The ontologies, which in the context of the semantic web, and more specifically of the OWL 2 specification, are defined as a formal description of a domain of interest formed by entities, expressions and axioms, have formed part of the information access projects we looked at previously. They have also had particular impact on the domain of biomedicine, such as SNOMED-CT and Gene Ontology. More recently, ontologies have been integrated into an ecosystem of the generation and publication of semantically-enriched data, such as knowledge graphs. These artefacts incorporate individual resources expressed in RDF, semantically represented in classes of one or more ontologies and related via properties of those same ontologies. Searches for data are possible thanks to SPARQL services and the application of automatic reasoners to generate inference and validate consistency. The development of knowledge graphs in institutional and corporate environments involves a challenge for functional principles, such as open data and an improvement in the functionalities of artificial intelligence systems, recommendation systems, question-and-answer systems and information recovery tools. The last-minute report Knowledge Graph Industry Survey Report: Data and Analysis on Industry Maturity (2022) shows that the majority of those surveyed as part of the study are in the experimental stage of their journey, and once more, there is reticence on the part of senior stakeholders, who demand immediate results.
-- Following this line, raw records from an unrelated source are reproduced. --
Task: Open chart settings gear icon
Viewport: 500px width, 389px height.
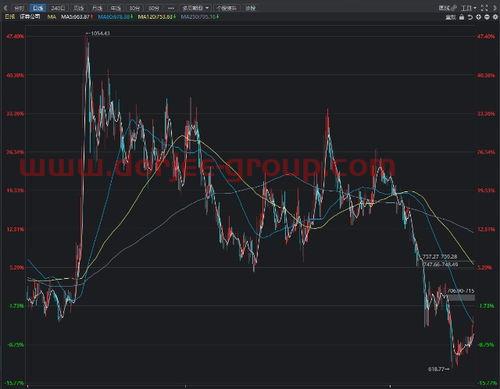Action: pyautogui.click(x=495, y=17)
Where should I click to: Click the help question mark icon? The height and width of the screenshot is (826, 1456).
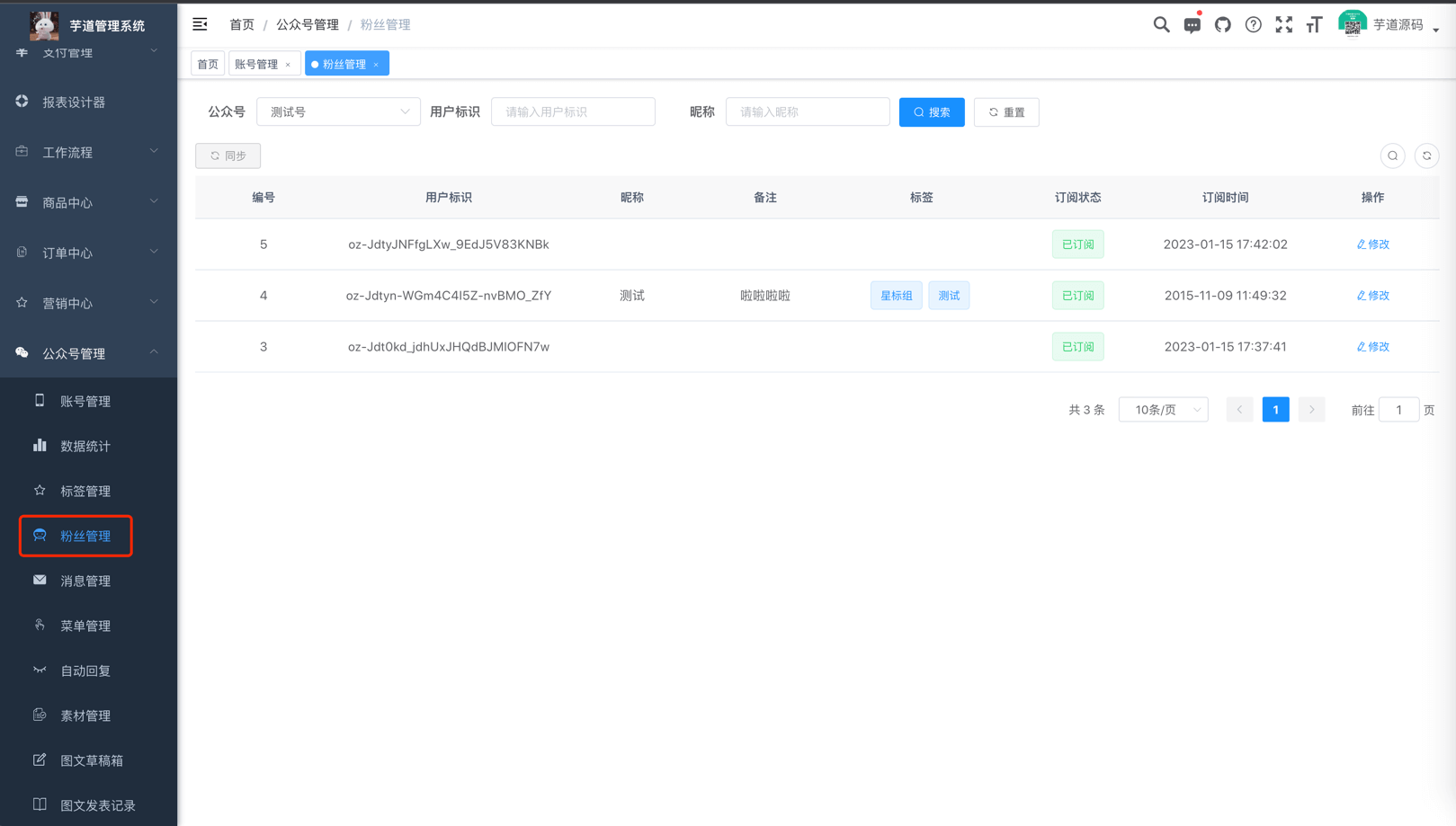click(1253, 24)
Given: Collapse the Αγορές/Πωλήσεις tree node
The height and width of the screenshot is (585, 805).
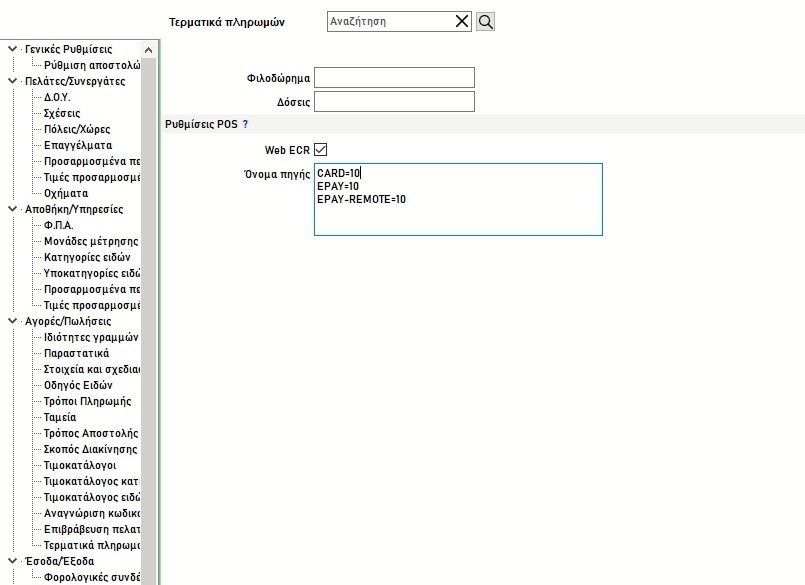Looking at the screenshot, I should [x=11, y=321].
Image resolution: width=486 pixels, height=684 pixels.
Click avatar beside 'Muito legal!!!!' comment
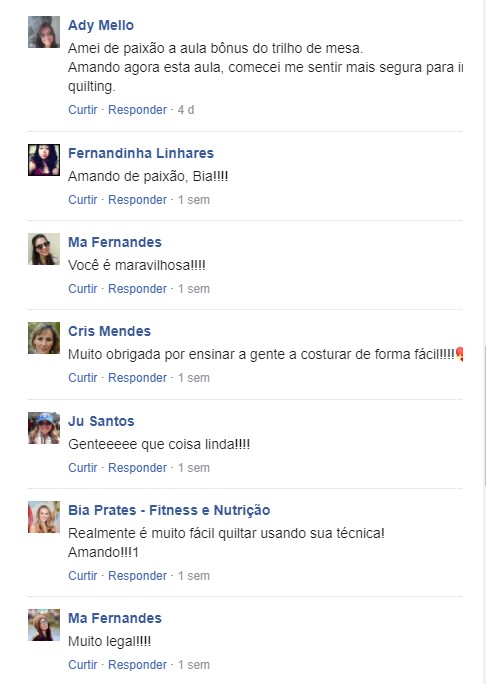tap(44, 625)
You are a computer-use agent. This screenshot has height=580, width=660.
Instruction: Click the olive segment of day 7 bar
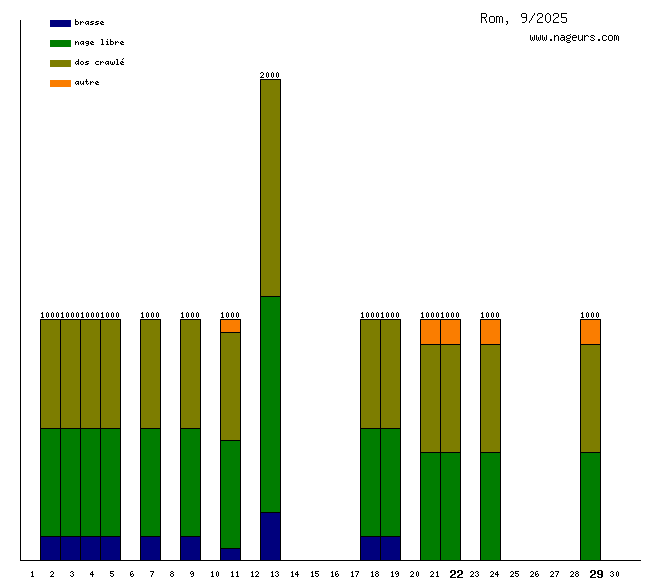[150, 374]
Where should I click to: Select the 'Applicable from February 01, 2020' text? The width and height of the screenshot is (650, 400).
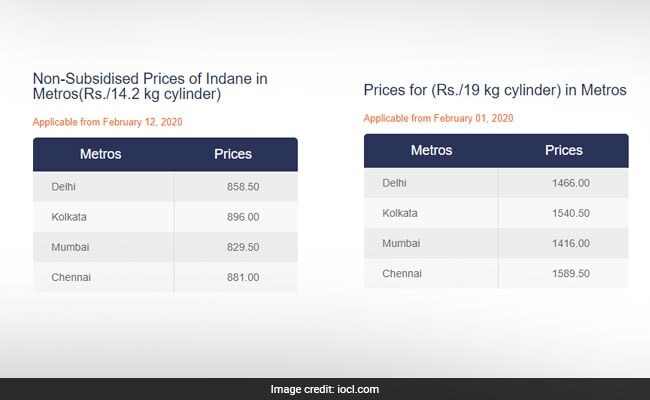point(438,118)
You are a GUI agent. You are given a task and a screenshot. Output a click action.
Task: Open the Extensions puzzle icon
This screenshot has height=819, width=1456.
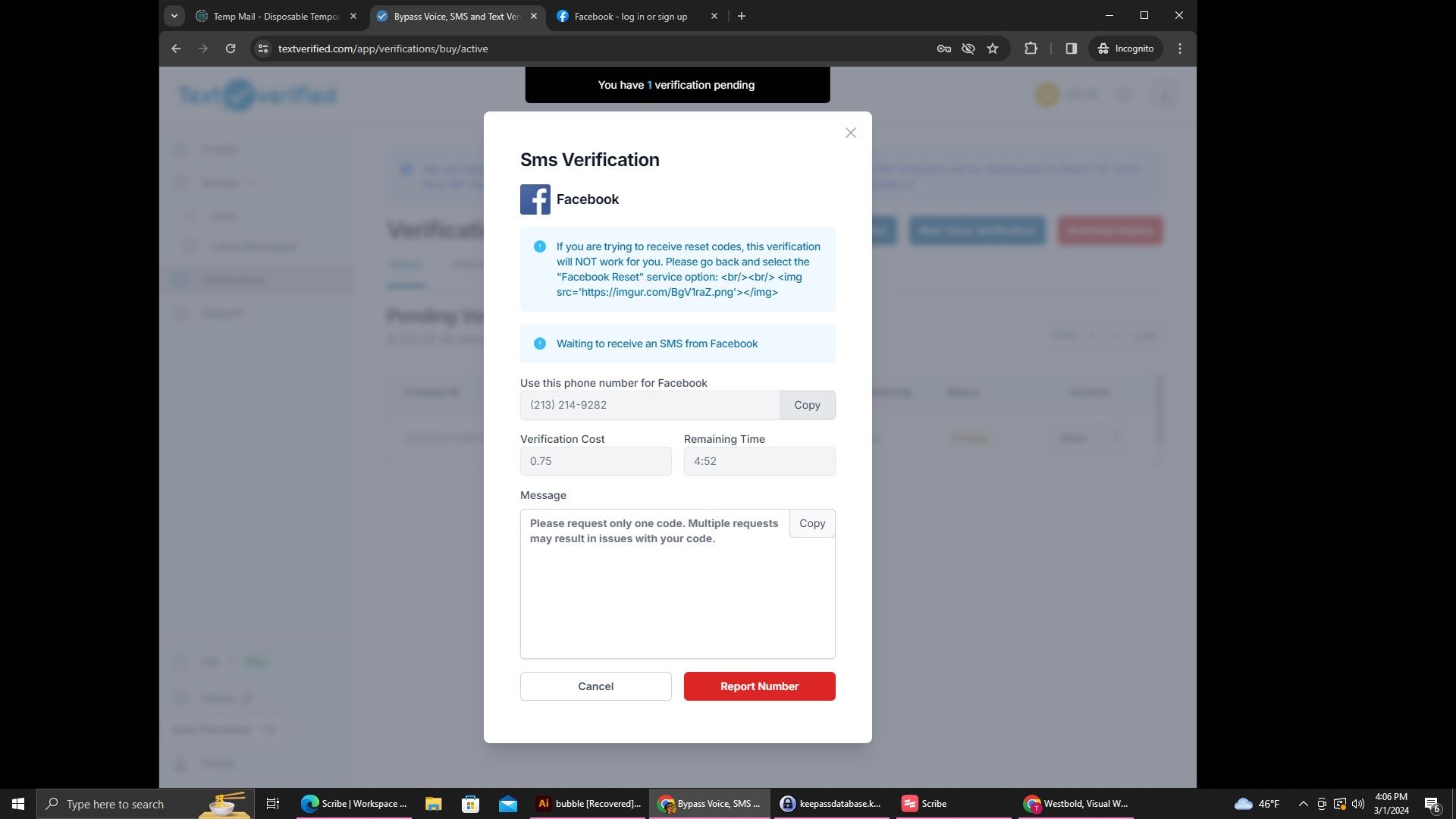click(1031, 49)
Early use cases are more related to activities associated with tidying the house of data in the form of data integration, aggregation between a range of sources and the application of data quality norms.

Is it possible to envisage a "third life" for the technologies of the semantic web? Currently, what is occurring is that which Seneviratne y McGuinness (2023) describe as a "synergetic convergence" between, on the one hand, semantic technologies, which have given rise to the Web 3.0 and, on the other hand, blockchain technologies, which have catalysed the prosperous ecosystem Web3. The use of standardized vocabularies and ontologies allows for interoperability between blockchain nodes, promotes trust and minimizes errors in the exchange of knowledge.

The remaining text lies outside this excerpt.